Pour résister à notre formidable attaque il semble que les Allemands ne disposaient guère alors que de leurs ressources locales et que, s’ils en ont appelé d’autres, il ne s’agirait que de quelques bataillons. »

On déplorait cependant de ne pas avoir pu empierrer certaines communications en sous-bois.

On était également inquiet de la pénurie de canons de 155 (dont il n’avait qu’une seule batterie) et de canons de 75, ses corps d’armée n’ayant pu être complétés qu’à 108 pièces.

Attaque brusquée de la 1re armée en Woëvre

Carte 3

Tout était prêt pour déclencher l’ :

Offensive Générale

1° Première Phase (5 au 7 avril)

Le 4 avril, veille du début de l’opération d’ensemble, le temps fut très mauvais. Si la Ière armée avait pu depuis le 26 mars organiser des bases de départ, il n’en était pas de même du détachement Gérard*. Aussi, le général Dubail rendit compte au commandant en chef que, par suite du mauvais temps qui ne permettait pas de « s’enterrer à sec », on ne pourrait installer, au cours de la nuit, l’infanterie aussi près de l’ennemi qu’on ne l’avait tout d’abord décidé. On partirait de plus loin, protégé peut-être par la brume, en tous cas par le barrage d’artillerie.

*ce que nous verrons avec le récit concernant le 33ème R.I

Le temps resta pluvieux pendant la matinée du 5 avril et à 9 heures l’artillerie du détachement Gérard n’avait pas encore pu commencer ses tirs de réglage !

Cependant la Ière armée allait attaquer à 10 heures. Le général Dubail pressa le général Gérard de commencer ses attaques autant que possible avant midi.

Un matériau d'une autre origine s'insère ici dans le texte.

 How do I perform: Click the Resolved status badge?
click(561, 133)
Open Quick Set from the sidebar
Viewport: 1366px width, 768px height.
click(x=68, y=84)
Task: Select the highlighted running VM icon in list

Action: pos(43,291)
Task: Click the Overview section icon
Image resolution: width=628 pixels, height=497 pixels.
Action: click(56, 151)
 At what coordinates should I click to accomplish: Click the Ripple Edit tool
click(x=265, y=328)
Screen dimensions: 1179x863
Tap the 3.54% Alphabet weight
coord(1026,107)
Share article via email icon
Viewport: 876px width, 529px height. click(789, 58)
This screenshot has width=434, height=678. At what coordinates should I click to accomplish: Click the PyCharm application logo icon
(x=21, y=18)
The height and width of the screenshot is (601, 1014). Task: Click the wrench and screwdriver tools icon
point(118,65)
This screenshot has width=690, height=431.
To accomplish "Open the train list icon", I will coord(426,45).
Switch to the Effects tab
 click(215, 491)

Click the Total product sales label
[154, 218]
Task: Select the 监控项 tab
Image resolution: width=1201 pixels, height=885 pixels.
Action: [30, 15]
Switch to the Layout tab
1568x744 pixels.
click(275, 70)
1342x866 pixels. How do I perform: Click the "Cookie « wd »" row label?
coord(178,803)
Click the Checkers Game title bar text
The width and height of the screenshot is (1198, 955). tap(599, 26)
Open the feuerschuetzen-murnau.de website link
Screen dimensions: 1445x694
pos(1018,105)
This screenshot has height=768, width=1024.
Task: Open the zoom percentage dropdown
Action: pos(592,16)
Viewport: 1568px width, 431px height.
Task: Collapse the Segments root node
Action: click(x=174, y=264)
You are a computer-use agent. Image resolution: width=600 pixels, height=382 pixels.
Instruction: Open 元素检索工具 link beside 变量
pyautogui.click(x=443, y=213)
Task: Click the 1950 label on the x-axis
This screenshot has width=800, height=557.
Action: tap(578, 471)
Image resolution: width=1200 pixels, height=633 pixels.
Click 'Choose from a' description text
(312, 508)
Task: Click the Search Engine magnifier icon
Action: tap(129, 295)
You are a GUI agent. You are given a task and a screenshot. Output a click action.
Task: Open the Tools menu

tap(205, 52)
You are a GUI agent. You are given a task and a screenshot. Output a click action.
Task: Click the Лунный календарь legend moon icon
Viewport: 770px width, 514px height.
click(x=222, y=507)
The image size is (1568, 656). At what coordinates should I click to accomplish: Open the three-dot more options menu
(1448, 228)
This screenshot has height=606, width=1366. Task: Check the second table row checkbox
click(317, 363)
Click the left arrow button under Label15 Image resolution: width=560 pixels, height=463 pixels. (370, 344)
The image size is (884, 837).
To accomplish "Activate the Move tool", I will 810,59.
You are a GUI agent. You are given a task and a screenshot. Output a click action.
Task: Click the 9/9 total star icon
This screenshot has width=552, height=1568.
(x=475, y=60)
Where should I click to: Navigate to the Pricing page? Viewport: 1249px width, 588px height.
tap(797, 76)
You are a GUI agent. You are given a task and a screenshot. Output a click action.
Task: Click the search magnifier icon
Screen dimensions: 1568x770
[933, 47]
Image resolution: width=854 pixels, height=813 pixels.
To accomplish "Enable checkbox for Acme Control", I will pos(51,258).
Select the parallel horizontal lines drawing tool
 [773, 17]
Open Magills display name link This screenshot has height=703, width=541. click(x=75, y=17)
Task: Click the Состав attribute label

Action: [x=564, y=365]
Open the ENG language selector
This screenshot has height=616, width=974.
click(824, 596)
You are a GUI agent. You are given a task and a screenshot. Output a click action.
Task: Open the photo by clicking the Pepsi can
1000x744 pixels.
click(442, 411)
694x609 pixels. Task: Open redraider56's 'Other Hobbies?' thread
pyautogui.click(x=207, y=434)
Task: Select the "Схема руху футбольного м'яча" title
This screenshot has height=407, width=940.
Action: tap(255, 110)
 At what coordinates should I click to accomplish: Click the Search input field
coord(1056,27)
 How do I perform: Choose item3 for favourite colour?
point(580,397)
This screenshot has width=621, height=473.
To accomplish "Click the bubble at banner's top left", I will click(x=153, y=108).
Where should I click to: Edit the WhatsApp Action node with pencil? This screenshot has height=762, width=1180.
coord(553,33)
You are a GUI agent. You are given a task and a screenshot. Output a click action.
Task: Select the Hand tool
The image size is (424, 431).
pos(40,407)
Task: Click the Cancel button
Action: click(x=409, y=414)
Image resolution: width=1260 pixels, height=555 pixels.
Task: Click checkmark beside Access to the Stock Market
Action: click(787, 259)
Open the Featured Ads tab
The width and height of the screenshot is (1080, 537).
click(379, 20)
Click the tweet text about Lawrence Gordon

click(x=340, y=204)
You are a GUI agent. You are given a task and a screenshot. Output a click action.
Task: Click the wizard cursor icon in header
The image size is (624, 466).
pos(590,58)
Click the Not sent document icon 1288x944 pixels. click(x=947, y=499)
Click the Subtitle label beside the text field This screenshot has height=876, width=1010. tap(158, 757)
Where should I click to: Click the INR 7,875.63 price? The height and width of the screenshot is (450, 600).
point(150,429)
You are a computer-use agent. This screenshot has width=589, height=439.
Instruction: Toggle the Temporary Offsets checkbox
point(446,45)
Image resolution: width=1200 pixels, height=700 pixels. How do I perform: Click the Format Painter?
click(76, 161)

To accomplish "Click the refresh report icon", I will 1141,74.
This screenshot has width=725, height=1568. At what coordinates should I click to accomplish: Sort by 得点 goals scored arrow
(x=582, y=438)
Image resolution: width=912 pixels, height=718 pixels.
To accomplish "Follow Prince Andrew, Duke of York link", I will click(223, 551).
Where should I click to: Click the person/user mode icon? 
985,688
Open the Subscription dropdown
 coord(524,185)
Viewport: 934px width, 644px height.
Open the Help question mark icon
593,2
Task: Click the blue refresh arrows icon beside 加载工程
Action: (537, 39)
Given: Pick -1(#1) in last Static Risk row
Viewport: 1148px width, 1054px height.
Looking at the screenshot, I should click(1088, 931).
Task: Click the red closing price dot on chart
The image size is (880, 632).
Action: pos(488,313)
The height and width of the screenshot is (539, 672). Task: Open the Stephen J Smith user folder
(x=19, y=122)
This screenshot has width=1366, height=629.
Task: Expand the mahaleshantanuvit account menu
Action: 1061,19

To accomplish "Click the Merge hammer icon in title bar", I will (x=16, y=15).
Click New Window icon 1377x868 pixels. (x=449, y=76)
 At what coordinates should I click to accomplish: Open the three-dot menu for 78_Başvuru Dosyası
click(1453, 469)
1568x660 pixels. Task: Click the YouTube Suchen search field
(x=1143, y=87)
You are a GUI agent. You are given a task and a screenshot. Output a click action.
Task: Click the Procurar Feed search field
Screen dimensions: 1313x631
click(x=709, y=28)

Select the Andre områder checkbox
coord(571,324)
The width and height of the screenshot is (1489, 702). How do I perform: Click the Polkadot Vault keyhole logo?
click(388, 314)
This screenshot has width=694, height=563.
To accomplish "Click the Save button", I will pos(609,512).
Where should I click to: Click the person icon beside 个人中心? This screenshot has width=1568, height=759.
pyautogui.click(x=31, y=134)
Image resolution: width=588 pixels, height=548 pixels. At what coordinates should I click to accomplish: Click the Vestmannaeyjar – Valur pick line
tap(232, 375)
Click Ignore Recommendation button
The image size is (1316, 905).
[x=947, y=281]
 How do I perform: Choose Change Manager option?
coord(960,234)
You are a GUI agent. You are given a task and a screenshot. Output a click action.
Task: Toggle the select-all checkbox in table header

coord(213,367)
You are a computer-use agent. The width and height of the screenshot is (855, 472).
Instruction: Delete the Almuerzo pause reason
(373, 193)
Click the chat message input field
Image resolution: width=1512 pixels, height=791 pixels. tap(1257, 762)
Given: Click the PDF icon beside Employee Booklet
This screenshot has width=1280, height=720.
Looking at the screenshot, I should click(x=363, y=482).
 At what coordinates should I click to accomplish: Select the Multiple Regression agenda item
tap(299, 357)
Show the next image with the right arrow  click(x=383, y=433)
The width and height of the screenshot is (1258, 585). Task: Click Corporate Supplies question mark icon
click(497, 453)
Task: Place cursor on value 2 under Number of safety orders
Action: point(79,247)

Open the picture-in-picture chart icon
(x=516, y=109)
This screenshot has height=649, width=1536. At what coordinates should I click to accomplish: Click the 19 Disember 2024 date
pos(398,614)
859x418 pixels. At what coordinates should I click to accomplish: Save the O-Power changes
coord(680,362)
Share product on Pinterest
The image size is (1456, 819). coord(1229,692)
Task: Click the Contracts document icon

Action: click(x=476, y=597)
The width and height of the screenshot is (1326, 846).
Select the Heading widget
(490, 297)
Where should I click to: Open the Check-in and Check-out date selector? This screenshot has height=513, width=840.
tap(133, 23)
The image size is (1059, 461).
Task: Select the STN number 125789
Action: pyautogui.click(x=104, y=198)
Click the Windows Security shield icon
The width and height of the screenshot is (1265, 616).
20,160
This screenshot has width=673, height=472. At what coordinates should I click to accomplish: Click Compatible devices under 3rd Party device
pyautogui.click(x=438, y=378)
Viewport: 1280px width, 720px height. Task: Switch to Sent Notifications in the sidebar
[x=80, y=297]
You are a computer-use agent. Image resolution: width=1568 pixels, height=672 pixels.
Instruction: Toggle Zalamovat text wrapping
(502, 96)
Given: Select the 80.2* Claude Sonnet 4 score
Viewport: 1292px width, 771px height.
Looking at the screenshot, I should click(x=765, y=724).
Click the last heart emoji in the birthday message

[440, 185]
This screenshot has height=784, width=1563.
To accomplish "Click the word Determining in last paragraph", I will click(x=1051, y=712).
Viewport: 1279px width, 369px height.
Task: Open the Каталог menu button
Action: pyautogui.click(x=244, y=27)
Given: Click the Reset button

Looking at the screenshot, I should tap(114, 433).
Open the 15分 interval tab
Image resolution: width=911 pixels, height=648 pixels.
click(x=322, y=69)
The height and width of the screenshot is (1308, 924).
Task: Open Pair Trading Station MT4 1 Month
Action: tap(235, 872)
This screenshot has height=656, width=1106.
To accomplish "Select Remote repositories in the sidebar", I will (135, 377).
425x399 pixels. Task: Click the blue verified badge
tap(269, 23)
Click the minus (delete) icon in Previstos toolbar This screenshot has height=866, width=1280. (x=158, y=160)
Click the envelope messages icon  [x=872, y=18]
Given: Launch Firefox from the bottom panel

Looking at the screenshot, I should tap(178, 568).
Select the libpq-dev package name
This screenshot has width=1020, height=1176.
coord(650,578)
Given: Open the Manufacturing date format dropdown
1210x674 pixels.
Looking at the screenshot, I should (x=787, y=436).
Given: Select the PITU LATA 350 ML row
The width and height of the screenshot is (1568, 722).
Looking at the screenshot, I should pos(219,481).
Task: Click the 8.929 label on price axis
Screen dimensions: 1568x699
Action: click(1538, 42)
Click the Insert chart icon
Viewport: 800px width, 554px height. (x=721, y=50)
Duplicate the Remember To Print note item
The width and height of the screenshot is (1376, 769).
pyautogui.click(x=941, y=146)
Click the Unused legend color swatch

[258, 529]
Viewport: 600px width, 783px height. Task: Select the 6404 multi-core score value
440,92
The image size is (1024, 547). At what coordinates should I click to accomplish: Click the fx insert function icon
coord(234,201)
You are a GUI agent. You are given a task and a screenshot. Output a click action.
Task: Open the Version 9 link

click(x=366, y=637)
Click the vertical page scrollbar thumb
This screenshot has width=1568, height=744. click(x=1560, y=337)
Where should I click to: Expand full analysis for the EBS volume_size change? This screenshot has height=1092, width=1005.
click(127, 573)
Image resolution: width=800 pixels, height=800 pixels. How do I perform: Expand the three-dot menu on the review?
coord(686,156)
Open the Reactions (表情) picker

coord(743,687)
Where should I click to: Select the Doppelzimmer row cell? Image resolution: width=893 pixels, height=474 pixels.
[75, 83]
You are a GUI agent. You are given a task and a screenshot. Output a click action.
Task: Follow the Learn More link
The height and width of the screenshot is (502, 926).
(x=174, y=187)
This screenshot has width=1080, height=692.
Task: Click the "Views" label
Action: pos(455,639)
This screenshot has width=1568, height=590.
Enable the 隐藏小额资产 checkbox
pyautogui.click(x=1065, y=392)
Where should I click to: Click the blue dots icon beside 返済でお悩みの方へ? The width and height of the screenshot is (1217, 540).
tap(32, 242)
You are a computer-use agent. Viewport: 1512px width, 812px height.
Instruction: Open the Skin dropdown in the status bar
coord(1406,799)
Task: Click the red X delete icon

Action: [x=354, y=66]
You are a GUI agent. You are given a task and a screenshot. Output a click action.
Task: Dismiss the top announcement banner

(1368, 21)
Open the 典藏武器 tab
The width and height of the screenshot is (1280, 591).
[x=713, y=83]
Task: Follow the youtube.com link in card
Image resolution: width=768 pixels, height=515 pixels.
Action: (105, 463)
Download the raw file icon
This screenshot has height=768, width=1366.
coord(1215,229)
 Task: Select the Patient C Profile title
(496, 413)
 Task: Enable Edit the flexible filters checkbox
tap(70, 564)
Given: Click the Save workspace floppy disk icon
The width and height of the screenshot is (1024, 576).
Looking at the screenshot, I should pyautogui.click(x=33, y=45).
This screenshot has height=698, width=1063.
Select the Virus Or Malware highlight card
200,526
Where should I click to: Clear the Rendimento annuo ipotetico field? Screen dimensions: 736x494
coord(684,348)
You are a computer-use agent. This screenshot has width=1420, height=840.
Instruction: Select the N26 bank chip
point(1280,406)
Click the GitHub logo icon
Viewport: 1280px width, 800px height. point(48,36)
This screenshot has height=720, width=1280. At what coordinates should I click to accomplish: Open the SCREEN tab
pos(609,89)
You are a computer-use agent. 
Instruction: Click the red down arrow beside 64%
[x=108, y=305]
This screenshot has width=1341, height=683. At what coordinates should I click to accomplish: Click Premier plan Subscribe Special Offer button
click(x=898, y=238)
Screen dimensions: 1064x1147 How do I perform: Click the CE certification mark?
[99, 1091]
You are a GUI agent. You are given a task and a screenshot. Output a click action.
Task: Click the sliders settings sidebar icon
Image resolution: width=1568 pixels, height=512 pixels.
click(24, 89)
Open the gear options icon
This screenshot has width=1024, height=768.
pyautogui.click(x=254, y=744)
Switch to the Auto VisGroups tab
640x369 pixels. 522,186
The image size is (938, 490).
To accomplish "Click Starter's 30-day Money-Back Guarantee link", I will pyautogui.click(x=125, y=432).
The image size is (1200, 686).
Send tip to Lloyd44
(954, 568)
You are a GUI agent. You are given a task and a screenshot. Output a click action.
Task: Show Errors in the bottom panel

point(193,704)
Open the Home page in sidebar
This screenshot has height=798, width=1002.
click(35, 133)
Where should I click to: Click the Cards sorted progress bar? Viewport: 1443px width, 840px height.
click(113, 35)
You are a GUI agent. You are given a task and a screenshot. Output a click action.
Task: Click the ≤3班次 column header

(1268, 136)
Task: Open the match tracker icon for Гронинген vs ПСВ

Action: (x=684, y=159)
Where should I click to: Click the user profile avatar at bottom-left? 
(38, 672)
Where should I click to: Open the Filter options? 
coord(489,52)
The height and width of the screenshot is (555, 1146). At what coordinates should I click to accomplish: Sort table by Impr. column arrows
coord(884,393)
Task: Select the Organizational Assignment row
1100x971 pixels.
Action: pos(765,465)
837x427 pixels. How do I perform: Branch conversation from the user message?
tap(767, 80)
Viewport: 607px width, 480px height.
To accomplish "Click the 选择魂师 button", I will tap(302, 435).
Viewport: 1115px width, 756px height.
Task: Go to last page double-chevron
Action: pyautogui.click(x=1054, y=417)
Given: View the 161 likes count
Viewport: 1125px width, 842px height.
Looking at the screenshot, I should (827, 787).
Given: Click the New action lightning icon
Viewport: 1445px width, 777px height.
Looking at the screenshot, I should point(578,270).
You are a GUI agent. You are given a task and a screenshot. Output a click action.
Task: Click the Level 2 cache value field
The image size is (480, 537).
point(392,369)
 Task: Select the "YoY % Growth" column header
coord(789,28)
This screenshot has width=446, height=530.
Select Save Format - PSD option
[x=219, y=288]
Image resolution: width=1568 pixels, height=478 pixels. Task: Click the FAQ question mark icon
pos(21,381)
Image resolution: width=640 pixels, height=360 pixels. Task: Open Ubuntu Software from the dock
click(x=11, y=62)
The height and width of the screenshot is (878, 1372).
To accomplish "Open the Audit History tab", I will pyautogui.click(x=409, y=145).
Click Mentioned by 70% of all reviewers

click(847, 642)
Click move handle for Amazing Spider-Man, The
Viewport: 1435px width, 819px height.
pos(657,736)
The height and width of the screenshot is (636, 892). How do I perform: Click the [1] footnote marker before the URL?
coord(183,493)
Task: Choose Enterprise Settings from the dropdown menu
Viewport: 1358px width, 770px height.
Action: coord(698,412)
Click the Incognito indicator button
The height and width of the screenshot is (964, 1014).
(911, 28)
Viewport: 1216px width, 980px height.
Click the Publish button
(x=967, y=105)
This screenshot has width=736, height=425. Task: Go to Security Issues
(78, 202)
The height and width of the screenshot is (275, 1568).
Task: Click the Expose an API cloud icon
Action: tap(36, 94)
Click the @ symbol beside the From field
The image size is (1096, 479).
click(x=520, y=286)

Le temps reste pluvieux pendant la première partie de la matinée du 5 et l’artillerie ne peut commencer ses tirs de réglage que vers 11 heures.

Le groupement Guillaumat (le 1er Corps d’armée du 33ème) reçoit à 13heures l’ordre d’attaquer à 14 h15.

A l’heure prescrite, toutes les troupes d’attaque sortent toutes d’un bel élan de leurs tranchées.

« Le sol, marécageux en temps ordinaire, détrempé par la pluie tombée le 4 et dans la matinée du 5 avait ses parties basses couvertes de grandes flaques d’eau et rendaient la progression très difficile. »

Certains éléments s’emparèrent de ‘’tranchées interrompues’’(des abris) dans lesquelles se trouvaient des postes d’écoute allemands, notamment au nord-ouest de Maizeray et de part et d’autre de Pareid mais se heurtent à un nouveau réseau de fils qu’ils ne purent franchir. Carte 3 et carte 4.

Nulle part on ne put atteindre la ligne de résistance ennemie.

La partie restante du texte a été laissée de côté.